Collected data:
○ ○ ○ ○
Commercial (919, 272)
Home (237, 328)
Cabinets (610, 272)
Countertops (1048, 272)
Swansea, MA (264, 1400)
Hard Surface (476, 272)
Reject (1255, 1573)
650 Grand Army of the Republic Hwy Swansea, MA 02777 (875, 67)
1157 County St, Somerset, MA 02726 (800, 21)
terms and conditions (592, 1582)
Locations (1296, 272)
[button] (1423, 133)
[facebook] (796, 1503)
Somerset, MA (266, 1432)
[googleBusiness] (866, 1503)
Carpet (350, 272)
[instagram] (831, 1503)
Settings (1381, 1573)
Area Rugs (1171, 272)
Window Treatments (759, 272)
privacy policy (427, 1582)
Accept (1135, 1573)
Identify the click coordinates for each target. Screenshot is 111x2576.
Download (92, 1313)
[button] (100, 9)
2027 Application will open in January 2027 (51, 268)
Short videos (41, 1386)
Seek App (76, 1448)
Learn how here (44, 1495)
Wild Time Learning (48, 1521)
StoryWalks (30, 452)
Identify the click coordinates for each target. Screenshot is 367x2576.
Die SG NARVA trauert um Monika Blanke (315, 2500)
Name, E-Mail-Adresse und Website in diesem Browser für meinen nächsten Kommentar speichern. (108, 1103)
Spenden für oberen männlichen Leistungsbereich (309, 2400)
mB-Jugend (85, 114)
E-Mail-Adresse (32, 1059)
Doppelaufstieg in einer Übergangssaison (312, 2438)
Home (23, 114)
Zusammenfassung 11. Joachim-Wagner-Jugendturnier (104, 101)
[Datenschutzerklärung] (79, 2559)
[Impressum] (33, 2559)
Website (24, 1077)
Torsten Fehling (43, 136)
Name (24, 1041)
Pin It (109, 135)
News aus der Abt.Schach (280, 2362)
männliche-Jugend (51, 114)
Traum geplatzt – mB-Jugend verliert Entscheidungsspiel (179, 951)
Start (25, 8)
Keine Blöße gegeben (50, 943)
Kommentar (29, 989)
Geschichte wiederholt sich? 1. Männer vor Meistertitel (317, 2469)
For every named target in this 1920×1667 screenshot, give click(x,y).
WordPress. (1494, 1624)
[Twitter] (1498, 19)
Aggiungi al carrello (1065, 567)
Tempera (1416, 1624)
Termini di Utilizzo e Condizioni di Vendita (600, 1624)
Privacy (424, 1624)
○ ○ ○ ○
Reproduce only the lines above spanning from the line containing "Home (237, 328)" through the line containing "Die SG NARVA", word for word.

Home (237, 328)
Cabinets (610, 272)
Countertops (1048, 272)
Swansea, MA (264, 1400)
Hard Surface (476, 272)
Reject (1255, 1573)
650 Grand Army of the Republic Hwy Swansea, MA 02777 (875, 67)
1157 County St, Somerset, MA 02726 (800, 21)
terms and conditions (592, 1582)
Locations (1296, 272)
[button] (1423, 133)
[facebook] (796, 1503)
Somerset, MA (266, 1432)
[googleBusiness] (866, 1503)
Carpet (350, 272)
[instagram] (831, 1503)
Settings (1381, 1573)
Area Rugs (1171, 272)
Window Treatments (759, 272)
privacy policy (427, 1582)
Accept (1135, 1573)
Identify the click coordinates for each target. Screenshot is 111x2576.
Download (92, 1313)
[button] (100, 9)
2027 Application will open in January 2027 (51, 268)
Short videos (41, 1386)
Seek App (76, 1448)
Learn how here (44, 1495)
Wild Time Learning (48, 1521)
StoryWalks (30, 452)
Identify the click coordinates for each target. Screenshot is 367x2576.
Die SG NARVA trauert um Monika Blanke (315, 2500)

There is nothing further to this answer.